§ YOUR INSTRUCTIONS: Your output should be the entries below, from the first line up to and including the line with "Task: Switch to list view layout icon", reproduced exactly and with no other lines.

*** Opening of INFORMATION PROVIDED ***

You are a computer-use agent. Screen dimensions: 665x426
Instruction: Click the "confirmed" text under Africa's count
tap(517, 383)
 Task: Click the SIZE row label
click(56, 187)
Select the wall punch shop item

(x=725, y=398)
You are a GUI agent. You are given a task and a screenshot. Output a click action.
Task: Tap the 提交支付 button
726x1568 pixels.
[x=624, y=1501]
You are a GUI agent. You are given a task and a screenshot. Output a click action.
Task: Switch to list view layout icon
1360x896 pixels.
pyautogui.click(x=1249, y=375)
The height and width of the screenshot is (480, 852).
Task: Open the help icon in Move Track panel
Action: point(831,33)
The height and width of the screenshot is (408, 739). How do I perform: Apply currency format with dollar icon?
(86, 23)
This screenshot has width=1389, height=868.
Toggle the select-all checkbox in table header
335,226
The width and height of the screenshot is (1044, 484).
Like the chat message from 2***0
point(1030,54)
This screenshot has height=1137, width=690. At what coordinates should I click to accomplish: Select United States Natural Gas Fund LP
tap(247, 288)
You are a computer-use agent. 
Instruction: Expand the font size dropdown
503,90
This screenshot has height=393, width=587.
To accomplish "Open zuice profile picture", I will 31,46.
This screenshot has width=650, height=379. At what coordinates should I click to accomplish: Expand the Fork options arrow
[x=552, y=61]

*** Close of INFORMATION PROVIDED ***

§ WRITTEN ANSWER:
You are a computer-use agent. Screen dimensions: 665x426
Instruction: Click the "confirmed" text under Africa's count
tap(517, 383)
 Task: Click the SIZE row label
click(56, 187)
Select the wall punch shop item

(x=725, y=398)
You are a GUI agent. You are given a task and a screenshot. Output a click action.
Task: Tap the 提交支付 button
726x1568 pixels.
[x=624, y=1501]
You are a GUI agent. You are given a task and a screenshot. Output a click action.
Task: Switch to list view layout icon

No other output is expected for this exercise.